▶ [Source data]
_ _ _
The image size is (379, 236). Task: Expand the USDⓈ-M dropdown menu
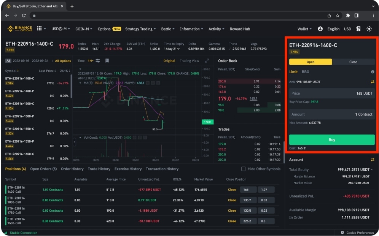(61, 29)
_ _ _
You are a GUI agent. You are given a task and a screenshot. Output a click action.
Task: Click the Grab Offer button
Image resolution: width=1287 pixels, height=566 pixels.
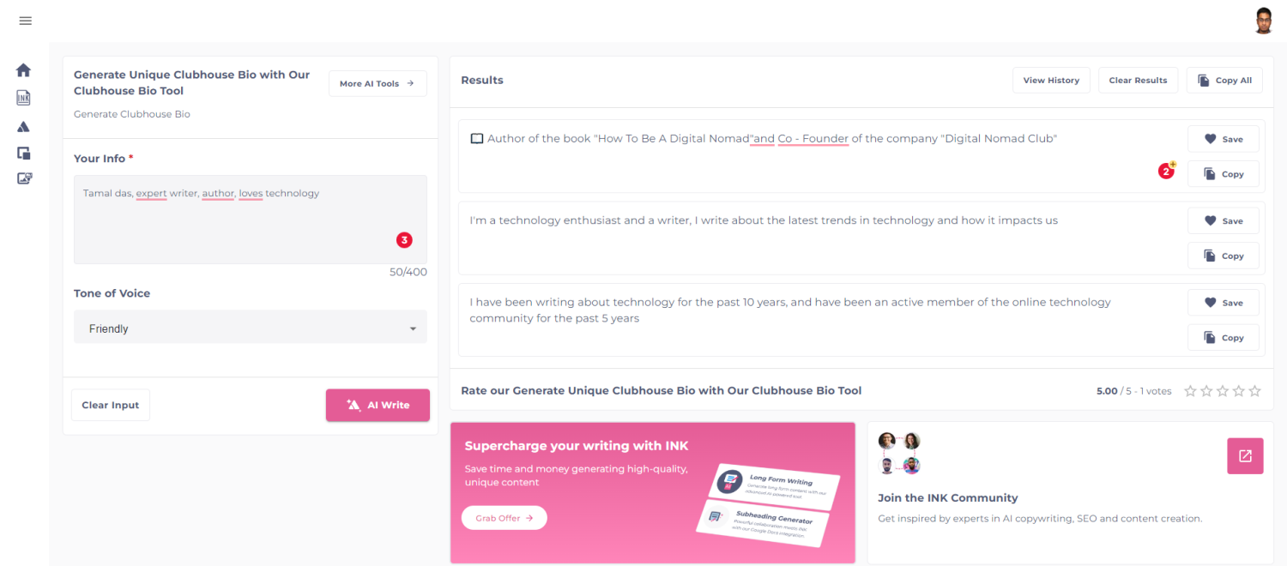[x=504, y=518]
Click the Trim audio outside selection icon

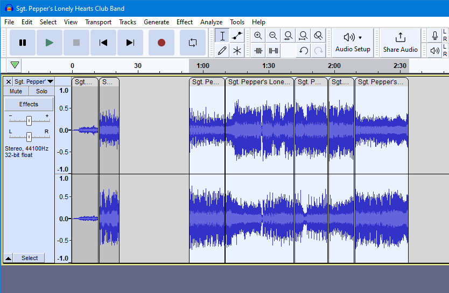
_ _ _
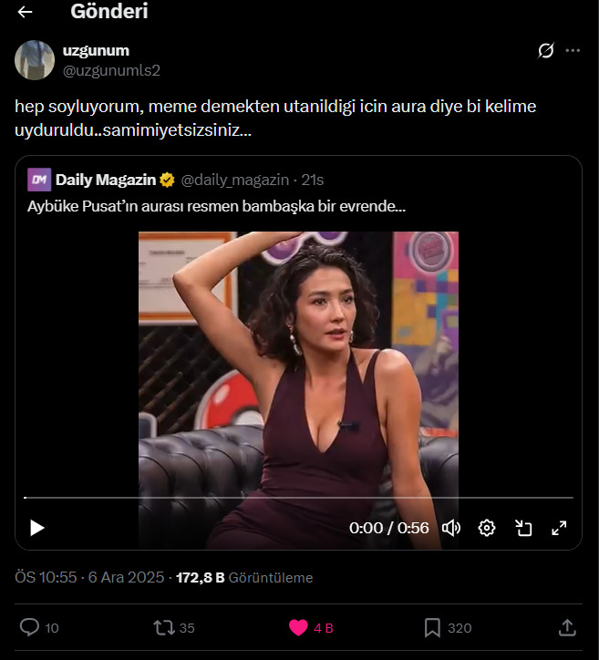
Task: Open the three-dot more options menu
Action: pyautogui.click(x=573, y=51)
_ _ _
▶ [Exercise description]
Return exactly the part of the listing above that opens with the line containing "Image resolution: width=1287" and closes with the line containing "Click the Trim audio outside selection icon". Pictures stay out.

▶ [Answer to the exercise]
Image resolution: width=1287 pixels, height=566 pixels.
[x=504, y=518]
Click the Trim audio outside selection icon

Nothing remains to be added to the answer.